Move over hygge, the Christmas book is back in vogue

This Christmas bookshops are full of actual Christmas books: Peter Byrne/PA Wire
This Christmas bookshops are full of actual Christmas books: Peter Byrne/PA Wire

Publishing is not an exact science — more like pinning the tail on the donkey, blindfold. At no time is this more evident than at Christmas. By long tradition the Christmas market has been the happy hunting ground of the Quirky Book, emerging out of nowhere to become a surprise bestseller and gift of last resort.

The heyday of this phenomenon was years ago, virtually part of folk memory. Ben Schott’s Original Miscellany of 2002 sold two million copies, Lynne Truss’s Eats, Shoots and Leaves of 2003 two-and-a-half million. These glories were succeeded by such classics as Is It Just Me or is Everything S***?, Crap Towns, Bunny Suicides, Does Anything Eat Wasps? and The Dangerous Book for Boys.

Since nobody in the business ever knew which Quirky Book would turn out to be The One, for years the publishers chucked them into the shops in vast quantities, fingers crossed. There were years when the only practical way of assessing the wannabe QBs piled up in the bookshops seemed to be by the stere, as used for pricing up firewood.

Then fatigue set in and celebrity memoirs took up the Christmas slack: David Beckham’s pioneering triumph being trumped by Sharon Osbourne’s Extreme, before this market too descended into hopeless D-listers and unknowns, best summed up by the words “Kerry Katona”. Pretty much a dead duck now, the sleb-memoir, David Jason not withstanding.

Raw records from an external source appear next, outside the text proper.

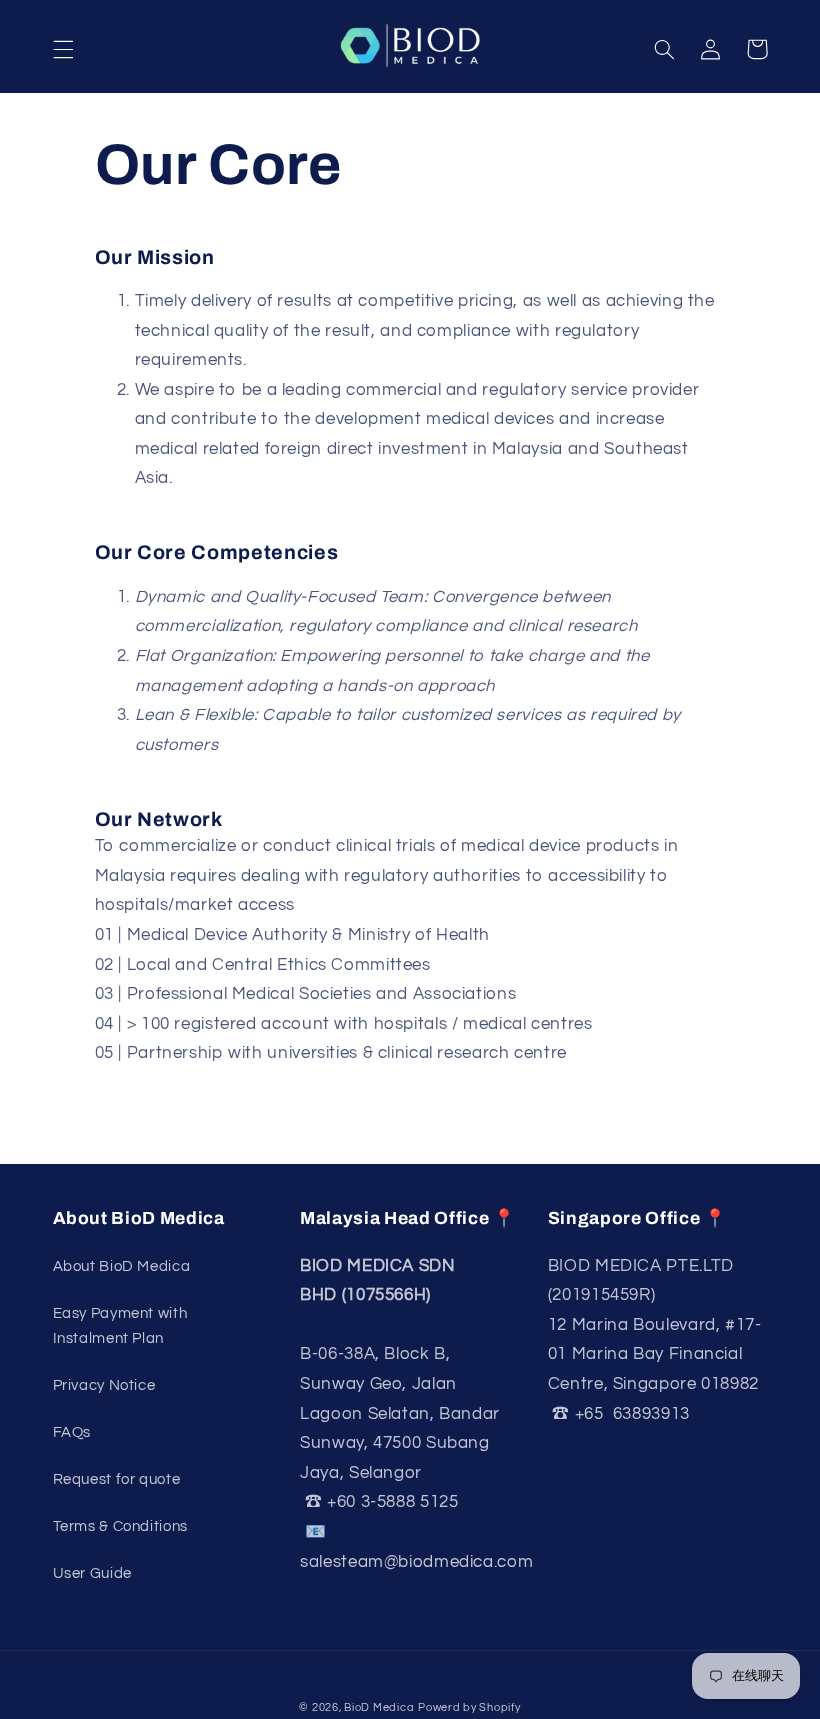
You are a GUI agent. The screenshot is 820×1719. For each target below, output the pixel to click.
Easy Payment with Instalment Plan (120, 1326)
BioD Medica (379, 1707)
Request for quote (117, 1479)
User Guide (92, 1573)
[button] (63, 49)
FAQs (72, 1432)
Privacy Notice (104, 1385)
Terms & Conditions (120, 1526)
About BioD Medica (122, 1266)
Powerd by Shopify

Celebrity cookbooks continue: Jamie Oliver’s umpteenth, 5 Ingredients, may yet prove the bestselling hardback of the year. Quaint Enid Blyton and Ladybird spoofs are still thriving, as are temptingly tiny guides to salvation in the form of Little Books of Hygge, Lykke, Ikigai, Lagom and Silence. We are also, it seems, seduced by sympathetic accounts of caring for livestock — ovines last year; bovines this — with Rosamund Young’s reprint The Secret Life of Cows threatening to outsell Robbie Williams’s big Reveal.

Yet there is one surprising new trend. This Christmas the bookshops are full of actual Christmas books. In a year that has been fallow for bestsellers (even the head of Waterstones has admitted) the season’s most appealing books are properly seasonal, not blatantly silly.

There’s The Mistletoe Murder and Other Stories by the much-missed P D James. There’s A Maigret Christmas, full of poignant evocations of Parisian misery. There’s Wendy Cope’s styptic Christmas Poems. There’s Murder in the Snow: A Cotswold Christmas Mystery by the great Gladys Mitchell. There’s Nancy Mitford’s second novel, Christmas Pudding, nicely repackaged. And many more. Even a scholarly “biography” of Christmas by Judith Flanders. Almost a Christmas miracle, this.

The old, politically incorrect jokes are still the funniest

Promoting her new film Battle of the Sexes, the comedian Sarah Silverman has said there are jokes she made 15 years ago that she would not make today. “I am less ignorant than I was. I know more now than I did. I change with new information.” No self-criticising Maoist could put it better.

But then Matt Lucas too has been saying that these days he could not countenance doing what he and David Walliams once did in Little Britain, mocking anybody and everybody. “I don’t know how you can do it. I also don’t know that I’d necessarily want to do it at this time. What you have to do is live and work in the right time.”

Fair enough, I guess, for the comedians, so hotly pursued on social media if they offend. Where, however, does this leave those of us still regularly regaling ourselves at bath time with the classic recordings of the Little Britain radio shows, we who still mulishly love Marjorie Dawes, Denver Mills, Dafydd Thomas, Emily Howard and the rest of those appalling, brilliant creations? Must we too abandon these unholy pleasures? Or is there a dispensation allowed, so long as we acknowledge it is a relic of the past, an historic curiosity, no longer funny in the least? That might prove hard.

My goldfinch charm offensive

Something’s got to give, I conclude, recoiling from my latest credit card statement. Perhaps all that money I spend on sunflower hearts for the birds at £12.99 a bag?

But they mean the garden is full of goldfinches, these exquisitely colourful birds, so springy in their flight, so liquid and silky in their song, so gregarious and captivating. Often there are half a dozen on the feeder at one time: one of the joys of our Harringay home.

Yet goldfinches used to be rarely seen, living only in open countryside abundant in thistles. Their numbers in London have more than doubled in recent years due largely to increased feeding with nyjer seeds and sunflower hearts. Having started, it would be a crime to stop. Goldfinches in the garden are still cheaper, as well as more charming, than any West End show — that being the collective name: a charm of goldfinches.